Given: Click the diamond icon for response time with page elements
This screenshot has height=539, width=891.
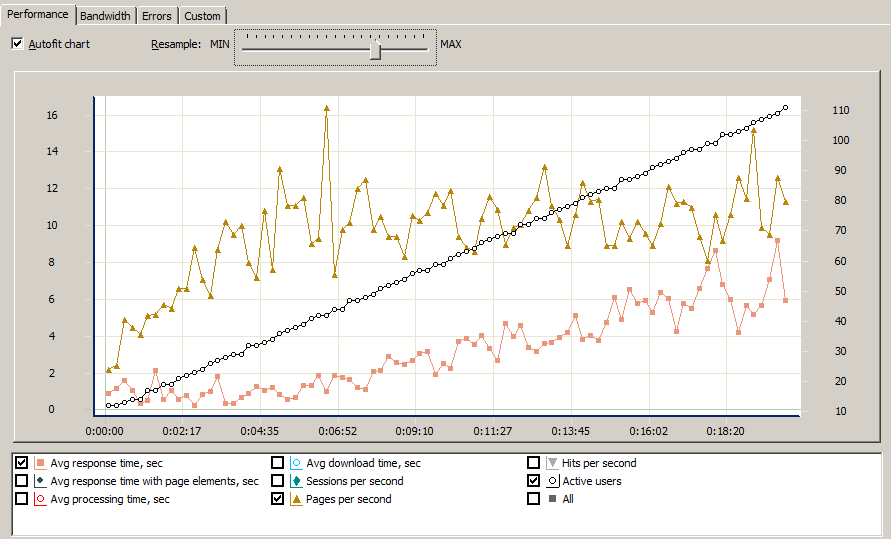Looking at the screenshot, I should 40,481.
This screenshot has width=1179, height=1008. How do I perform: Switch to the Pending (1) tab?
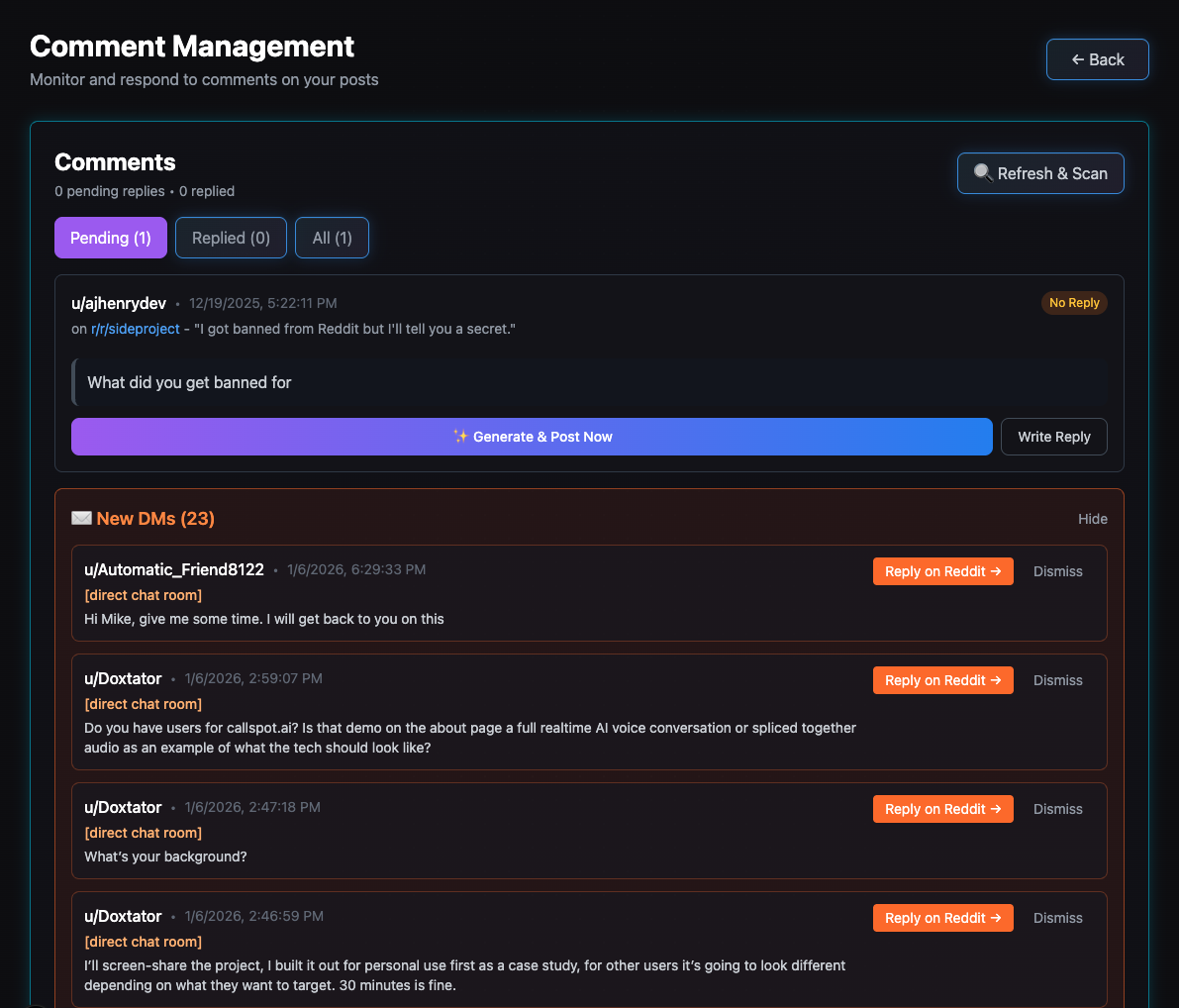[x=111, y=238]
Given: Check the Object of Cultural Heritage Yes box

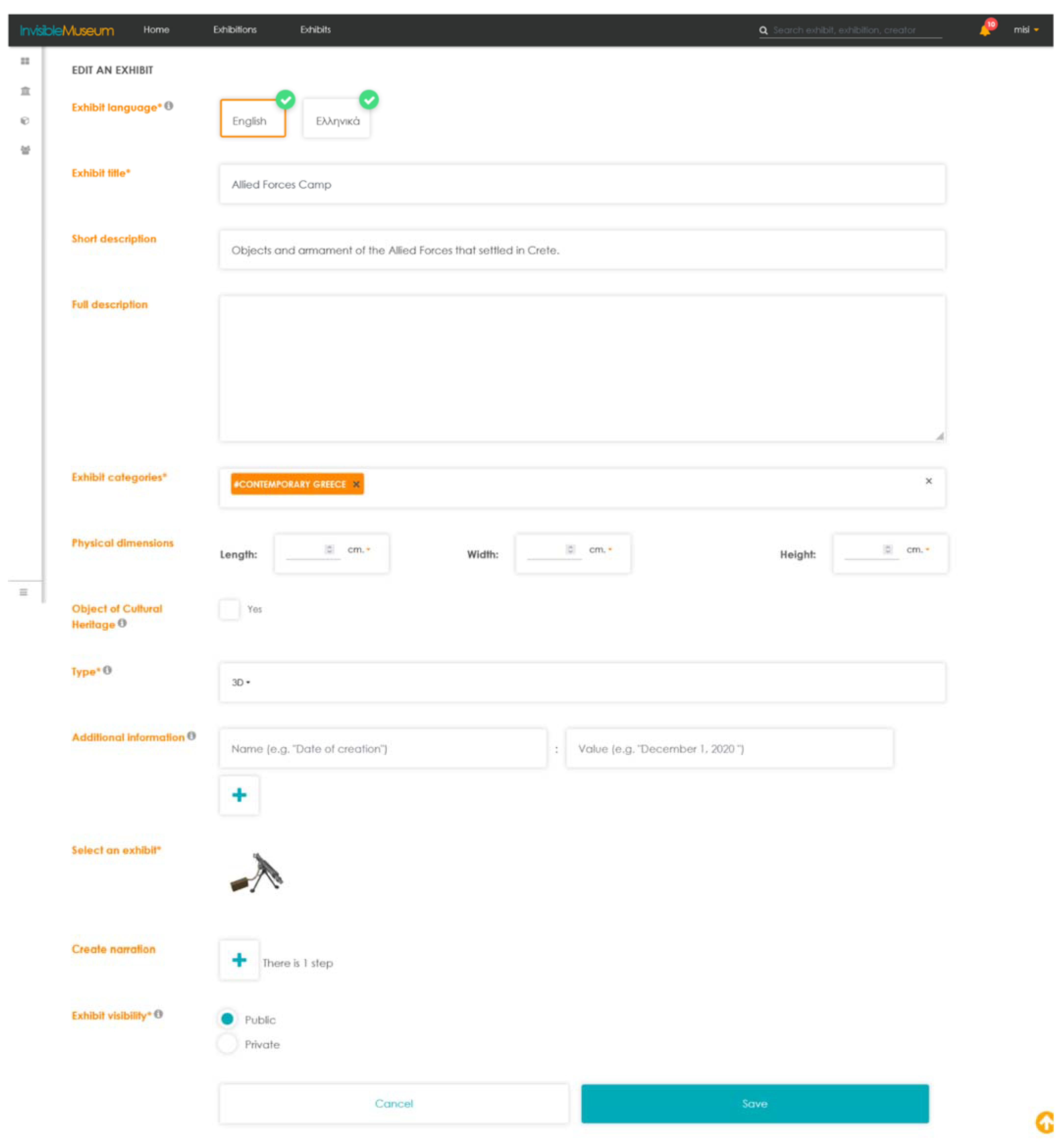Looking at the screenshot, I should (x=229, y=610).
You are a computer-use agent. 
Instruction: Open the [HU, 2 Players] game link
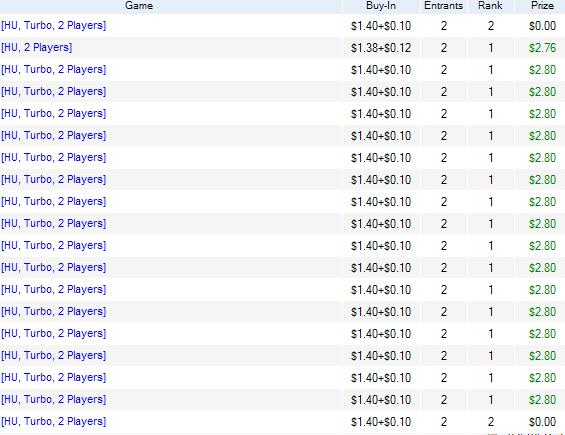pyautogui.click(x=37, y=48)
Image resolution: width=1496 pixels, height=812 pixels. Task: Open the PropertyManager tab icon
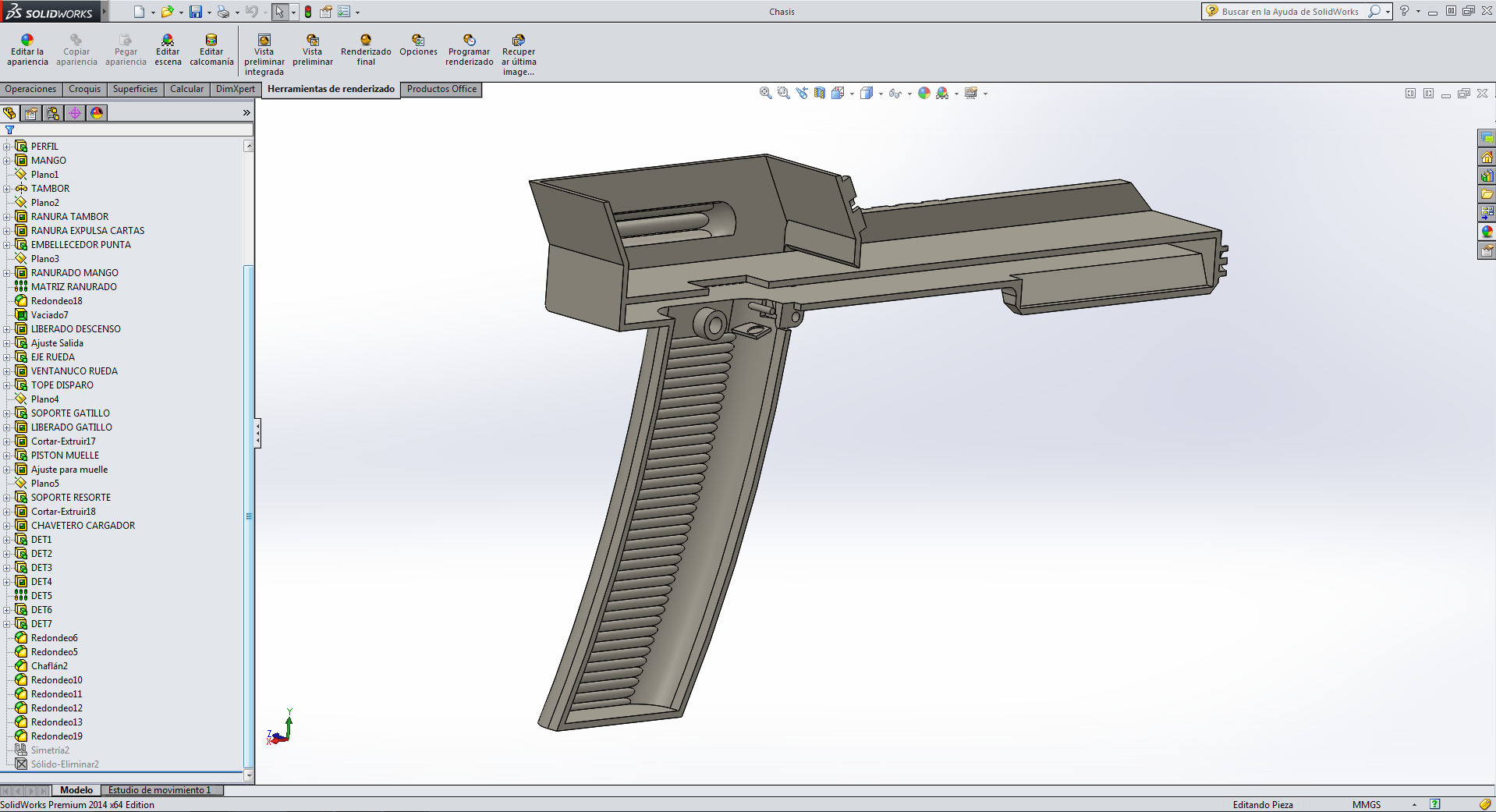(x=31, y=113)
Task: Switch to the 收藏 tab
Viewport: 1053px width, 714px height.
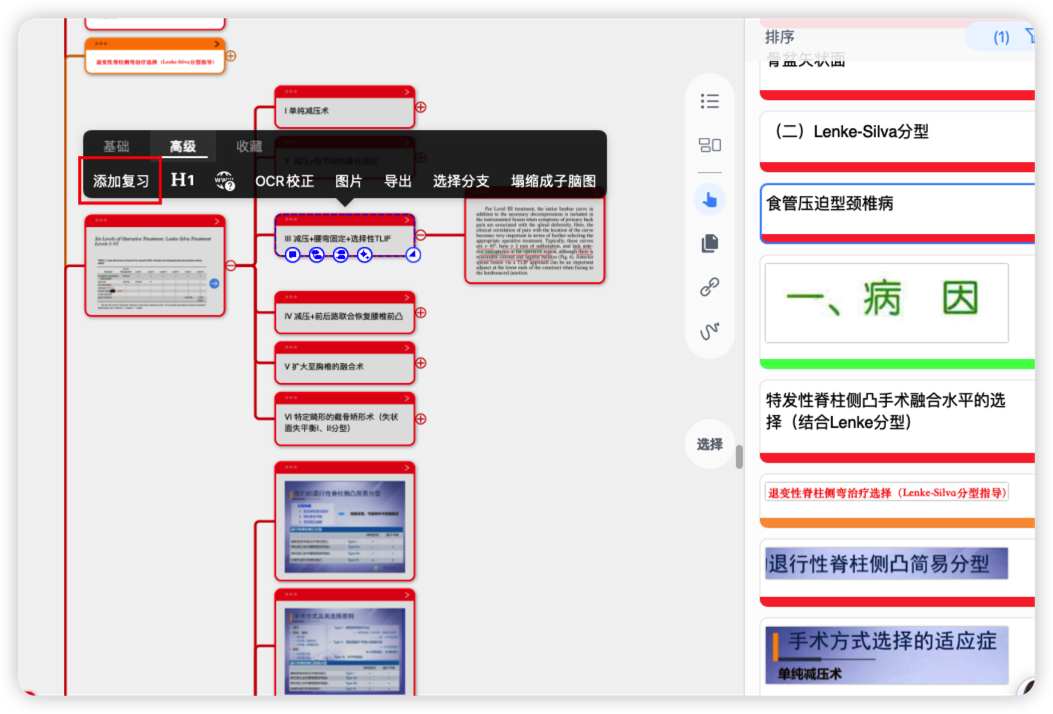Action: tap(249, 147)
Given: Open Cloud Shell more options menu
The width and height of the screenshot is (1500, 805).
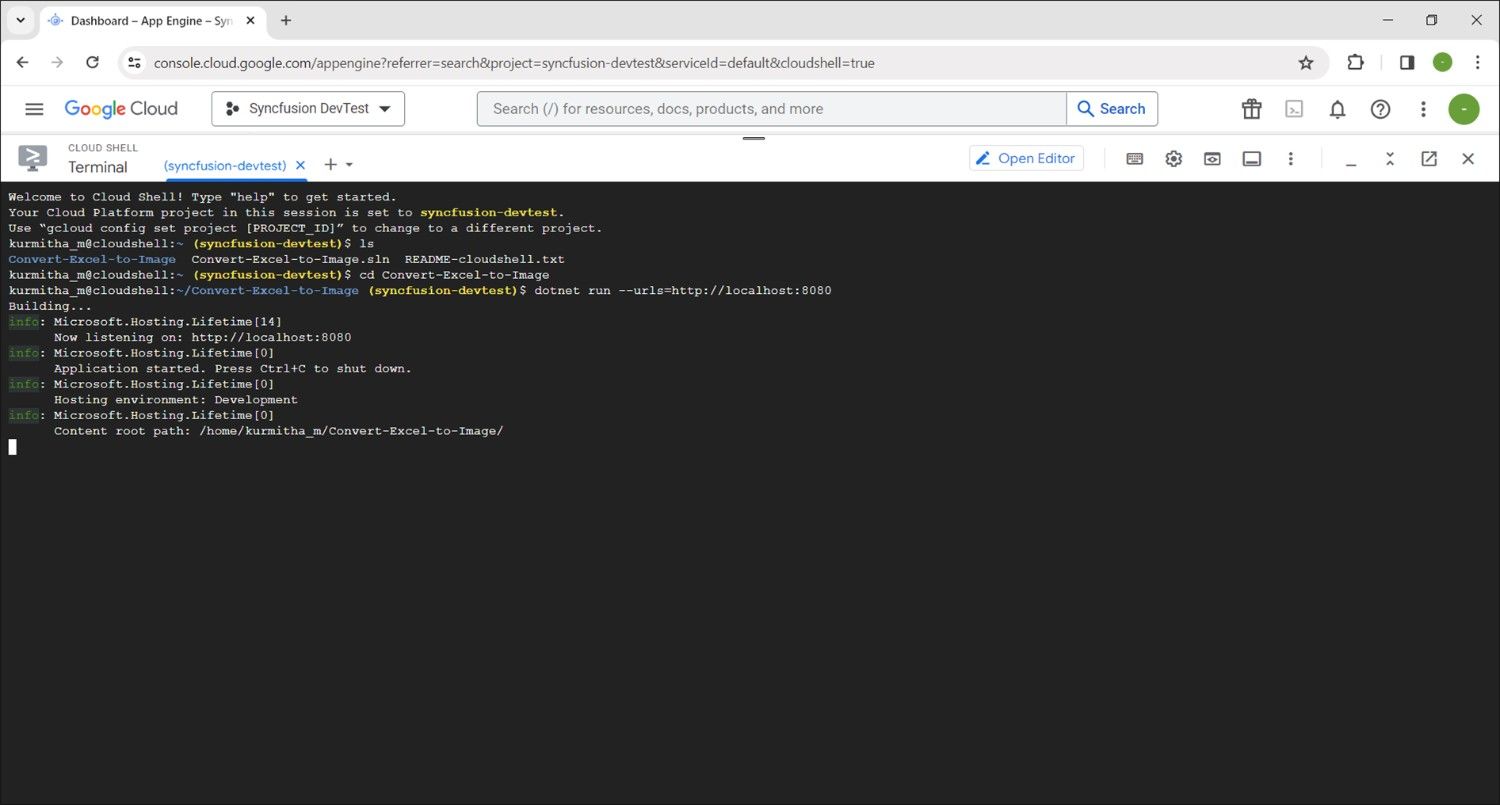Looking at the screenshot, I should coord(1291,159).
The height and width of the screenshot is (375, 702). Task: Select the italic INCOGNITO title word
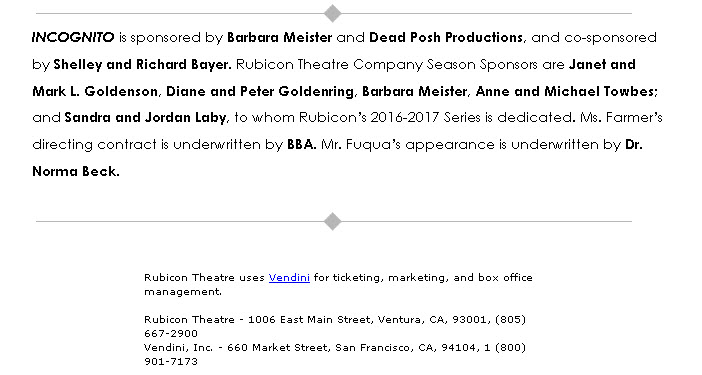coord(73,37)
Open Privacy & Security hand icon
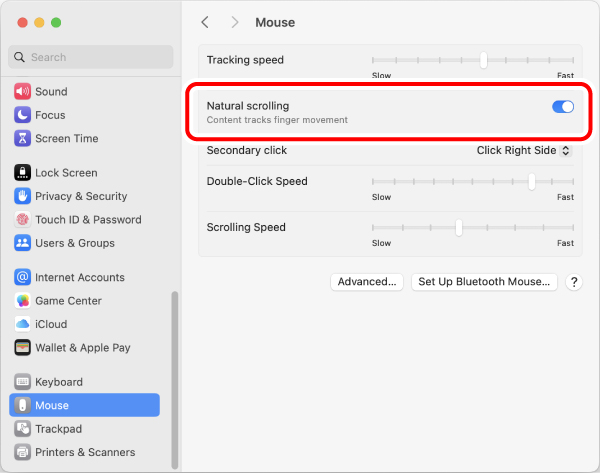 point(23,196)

**The problem**
Rewrite the listing from the line that contains "The height and" through the end of the listing, replacing "italic" with "bold" and leaving everything else unchanged. Leave the pictures out of your answer.

**Complete response**
The height and width of the screenshot is (375, 702). Task: Select the bold INCOGNITO title word
coord(73,37)
Open Privacy & Security hand icon
 point(23,196)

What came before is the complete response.